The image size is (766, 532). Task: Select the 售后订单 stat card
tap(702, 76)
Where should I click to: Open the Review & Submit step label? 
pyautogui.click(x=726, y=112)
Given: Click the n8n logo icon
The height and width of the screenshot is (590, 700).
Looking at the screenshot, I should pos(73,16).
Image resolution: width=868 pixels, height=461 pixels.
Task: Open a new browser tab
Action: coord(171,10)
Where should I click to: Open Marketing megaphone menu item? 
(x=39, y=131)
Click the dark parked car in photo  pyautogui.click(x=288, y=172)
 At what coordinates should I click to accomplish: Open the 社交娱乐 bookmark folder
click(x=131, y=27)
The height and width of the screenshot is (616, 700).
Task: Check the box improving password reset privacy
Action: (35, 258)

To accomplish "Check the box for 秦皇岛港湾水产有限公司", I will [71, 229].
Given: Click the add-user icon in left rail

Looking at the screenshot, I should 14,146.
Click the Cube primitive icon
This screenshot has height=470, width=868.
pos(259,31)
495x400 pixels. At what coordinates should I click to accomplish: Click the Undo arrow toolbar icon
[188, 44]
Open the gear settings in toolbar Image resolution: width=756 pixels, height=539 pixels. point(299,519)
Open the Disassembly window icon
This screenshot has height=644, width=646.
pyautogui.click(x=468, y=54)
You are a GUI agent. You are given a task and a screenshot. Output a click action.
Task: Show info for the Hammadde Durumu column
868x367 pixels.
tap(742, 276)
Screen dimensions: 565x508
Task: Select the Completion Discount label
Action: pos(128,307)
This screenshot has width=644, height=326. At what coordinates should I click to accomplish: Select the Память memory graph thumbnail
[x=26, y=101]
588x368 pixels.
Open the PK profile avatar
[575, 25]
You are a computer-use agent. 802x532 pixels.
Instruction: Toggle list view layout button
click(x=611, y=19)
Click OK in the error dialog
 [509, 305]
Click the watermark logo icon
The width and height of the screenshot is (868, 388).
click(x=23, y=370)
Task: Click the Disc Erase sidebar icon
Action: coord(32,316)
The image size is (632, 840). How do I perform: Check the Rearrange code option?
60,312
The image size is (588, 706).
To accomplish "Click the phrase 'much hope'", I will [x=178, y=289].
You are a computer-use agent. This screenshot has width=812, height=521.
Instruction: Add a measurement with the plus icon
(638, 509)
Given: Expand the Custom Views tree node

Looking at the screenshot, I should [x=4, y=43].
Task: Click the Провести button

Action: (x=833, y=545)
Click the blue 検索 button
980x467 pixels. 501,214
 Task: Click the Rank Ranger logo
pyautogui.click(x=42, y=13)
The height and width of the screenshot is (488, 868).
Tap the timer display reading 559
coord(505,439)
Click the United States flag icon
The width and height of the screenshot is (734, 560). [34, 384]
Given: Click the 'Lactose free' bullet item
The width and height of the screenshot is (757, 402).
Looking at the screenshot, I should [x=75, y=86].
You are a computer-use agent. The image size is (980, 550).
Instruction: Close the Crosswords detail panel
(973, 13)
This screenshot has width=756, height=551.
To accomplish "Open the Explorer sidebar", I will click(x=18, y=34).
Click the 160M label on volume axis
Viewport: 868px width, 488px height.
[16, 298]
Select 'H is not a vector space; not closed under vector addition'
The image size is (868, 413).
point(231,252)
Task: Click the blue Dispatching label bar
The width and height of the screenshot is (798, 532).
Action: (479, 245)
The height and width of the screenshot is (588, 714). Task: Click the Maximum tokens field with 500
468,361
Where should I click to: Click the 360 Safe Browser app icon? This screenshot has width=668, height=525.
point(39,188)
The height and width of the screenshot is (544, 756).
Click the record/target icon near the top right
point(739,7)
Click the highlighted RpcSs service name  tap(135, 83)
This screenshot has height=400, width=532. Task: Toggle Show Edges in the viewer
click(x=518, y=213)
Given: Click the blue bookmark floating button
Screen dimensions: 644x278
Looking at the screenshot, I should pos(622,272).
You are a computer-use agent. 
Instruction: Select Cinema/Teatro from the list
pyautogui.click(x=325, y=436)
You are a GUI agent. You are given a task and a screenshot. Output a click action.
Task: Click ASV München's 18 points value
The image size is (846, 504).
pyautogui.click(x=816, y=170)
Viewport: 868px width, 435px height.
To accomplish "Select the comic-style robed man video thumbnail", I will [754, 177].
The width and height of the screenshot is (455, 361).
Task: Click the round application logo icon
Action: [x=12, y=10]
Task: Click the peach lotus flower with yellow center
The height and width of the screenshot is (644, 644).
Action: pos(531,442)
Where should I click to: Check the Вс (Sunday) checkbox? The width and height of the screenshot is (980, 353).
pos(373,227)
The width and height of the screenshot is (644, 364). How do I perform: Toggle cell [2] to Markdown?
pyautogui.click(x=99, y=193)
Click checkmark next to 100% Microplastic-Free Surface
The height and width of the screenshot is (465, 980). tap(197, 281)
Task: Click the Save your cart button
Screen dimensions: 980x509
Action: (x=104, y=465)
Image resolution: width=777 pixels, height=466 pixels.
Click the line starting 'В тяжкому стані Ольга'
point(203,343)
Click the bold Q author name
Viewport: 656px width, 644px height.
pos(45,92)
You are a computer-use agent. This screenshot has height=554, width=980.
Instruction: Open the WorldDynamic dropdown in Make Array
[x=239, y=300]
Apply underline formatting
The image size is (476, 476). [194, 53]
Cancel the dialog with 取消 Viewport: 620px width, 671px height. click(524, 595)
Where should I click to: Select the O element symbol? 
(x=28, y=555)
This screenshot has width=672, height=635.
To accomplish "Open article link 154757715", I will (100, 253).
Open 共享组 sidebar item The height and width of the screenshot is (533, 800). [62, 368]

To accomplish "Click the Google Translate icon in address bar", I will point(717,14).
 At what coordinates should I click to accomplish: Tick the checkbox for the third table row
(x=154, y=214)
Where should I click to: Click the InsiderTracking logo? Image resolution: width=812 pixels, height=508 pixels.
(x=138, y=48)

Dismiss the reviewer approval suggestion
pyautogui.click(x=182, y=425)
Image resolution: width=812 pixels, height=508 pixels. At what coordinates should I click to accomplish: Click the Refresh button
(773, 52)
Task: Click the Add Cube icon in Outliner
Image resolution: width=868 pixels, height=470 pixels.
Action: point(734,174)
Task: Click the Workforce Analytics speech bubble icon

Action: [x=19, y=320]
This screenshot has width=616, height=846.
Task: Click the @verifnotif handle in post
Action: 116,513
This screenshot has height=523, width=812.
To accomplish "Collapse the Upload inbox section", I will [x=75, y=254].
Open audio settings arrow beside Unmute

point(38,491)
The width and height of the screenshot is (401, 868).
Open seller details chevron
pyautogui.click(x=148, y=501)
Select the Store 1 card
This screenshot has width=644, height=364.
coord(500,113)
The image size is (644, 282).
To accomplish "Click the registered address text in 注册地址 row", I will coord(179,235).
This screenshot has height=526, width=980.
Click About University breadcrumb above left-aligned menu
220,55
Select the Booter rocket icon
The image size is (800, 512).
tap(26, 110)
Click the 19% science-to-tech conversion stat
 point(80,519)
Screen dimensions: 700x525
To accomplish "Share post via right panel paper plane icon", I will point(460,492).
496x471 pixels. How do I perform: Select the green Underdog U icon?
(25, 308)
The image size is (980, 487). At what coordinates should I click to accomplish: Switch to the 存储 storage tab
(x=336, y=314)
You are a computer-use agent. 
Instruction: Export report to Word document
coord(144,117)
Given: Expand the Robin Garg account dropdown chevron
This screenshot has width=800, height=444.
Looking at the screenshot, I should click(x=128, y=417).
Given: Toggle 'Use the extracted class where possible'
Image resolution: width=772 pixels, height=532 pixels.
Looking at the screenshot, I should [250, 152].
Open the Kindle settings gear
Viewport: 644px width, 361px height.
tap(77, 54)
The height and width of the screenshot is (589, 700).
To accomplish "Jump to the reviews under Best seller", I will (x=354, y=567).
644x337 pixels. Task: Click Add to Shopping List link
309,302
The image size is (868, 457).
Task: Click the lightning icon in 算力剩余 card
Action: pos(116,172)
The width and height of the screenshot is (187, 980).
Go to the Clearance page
====
The problem
Every line above from the line with "Apply underline formatting" to the line with "This screenshot has width=672, height=635.", inclusive, must be returned exactly; no other line belongs in the reply.

Solved problem
Apply underline formatting
The image size is (476, 476). [194, 53]
Cancel the dialog with 取消 Viewport: 620px width, 671px height. click(524, 595)
Where should I click to: Select the O element symbol? 
(x=28, y=555)
This screenshot has width=672, height=635.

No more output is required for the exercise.